Set task ->
Please rewrite everything from the line containing "The height and width of the screenshot is (1200, 675)." down to the end of the listing as a JSON list of strings, one per line, with blank lines skipped. Leave the pictures out.
##### Stored rows #####
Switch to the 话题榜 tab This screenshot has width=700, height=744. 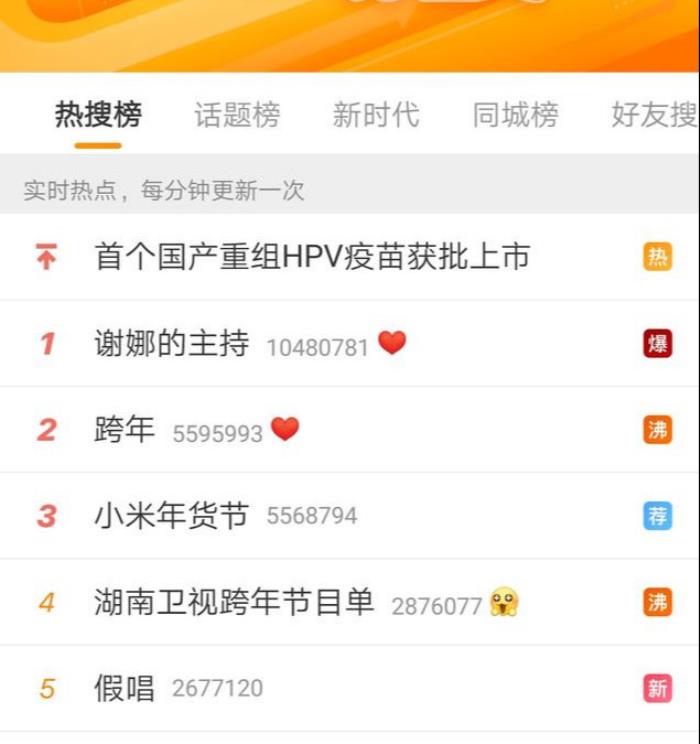(x=237, y=115)
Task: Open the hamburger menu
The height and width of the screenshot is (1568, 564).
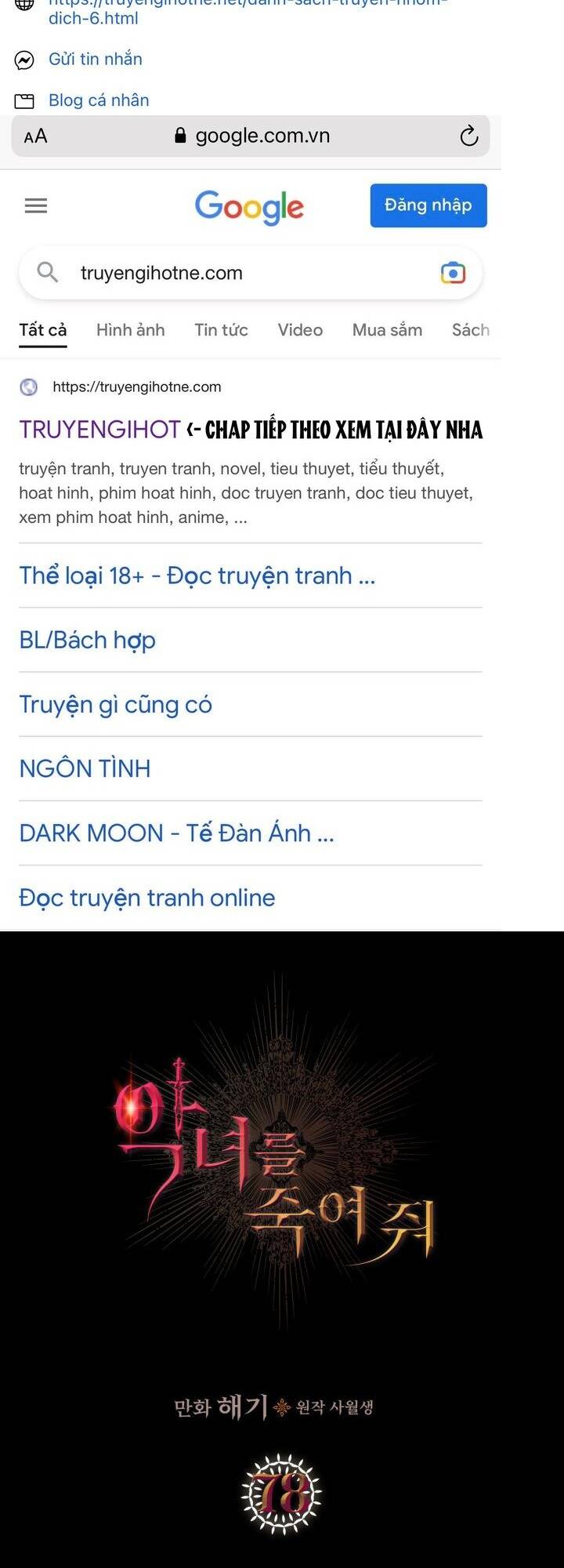Action: pyautogui.click(x=35, y=205)
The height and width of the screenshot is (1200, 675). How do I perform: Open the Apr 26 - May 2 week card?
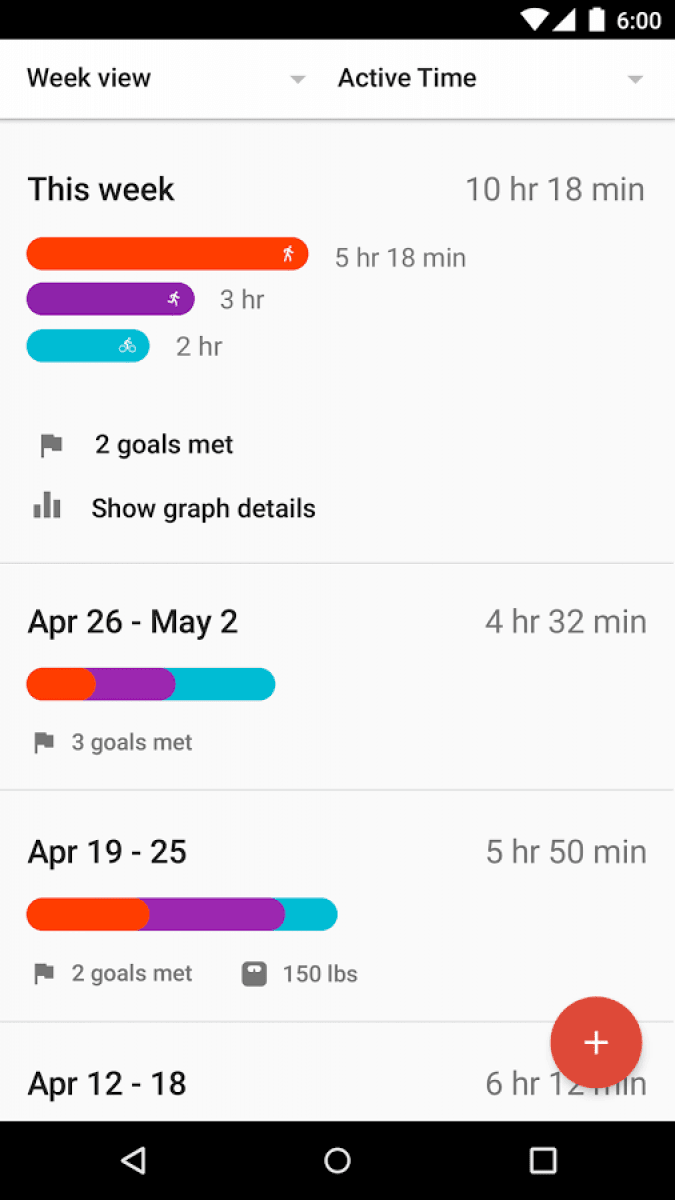click(x=337, y=677)
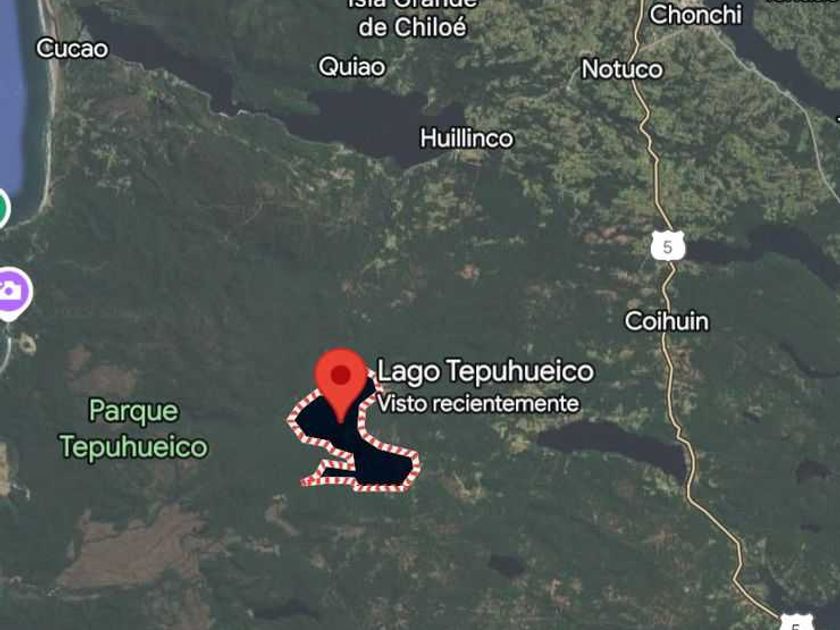Tap the red pin on Lago Tepuhueico
The height and width of the screenshot is (630, 840).
(342, 377)
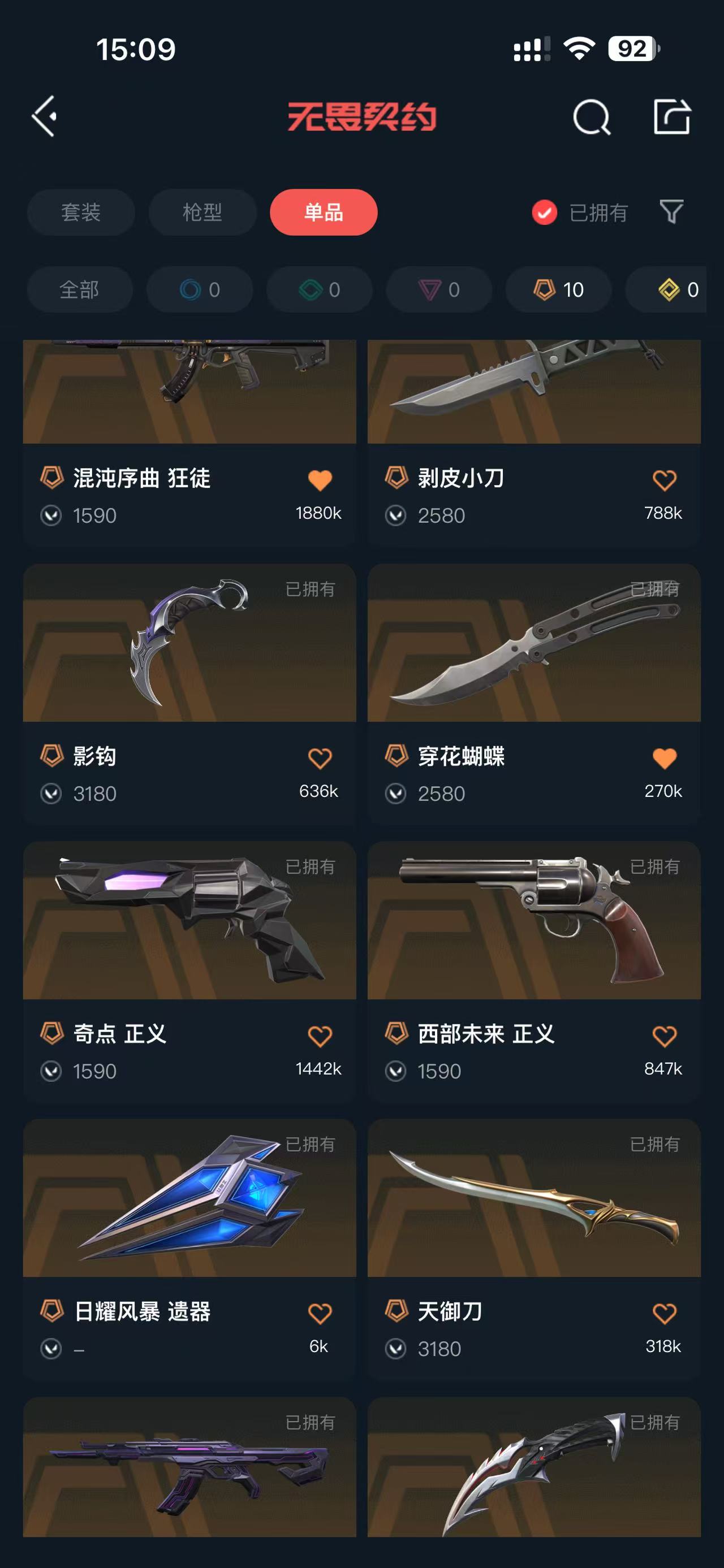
#####
Result ->
[
  "The height and width of the screenshot is (1200, 675). How do I perform: Open the Apr 26 - May 2 week card?",
  "click(x=337, y=677)",
  "Tap the red pin on Lago Tepuhueico",
  "The height and width of the screenshot is (630, 840).",
  "(342, 377)"
]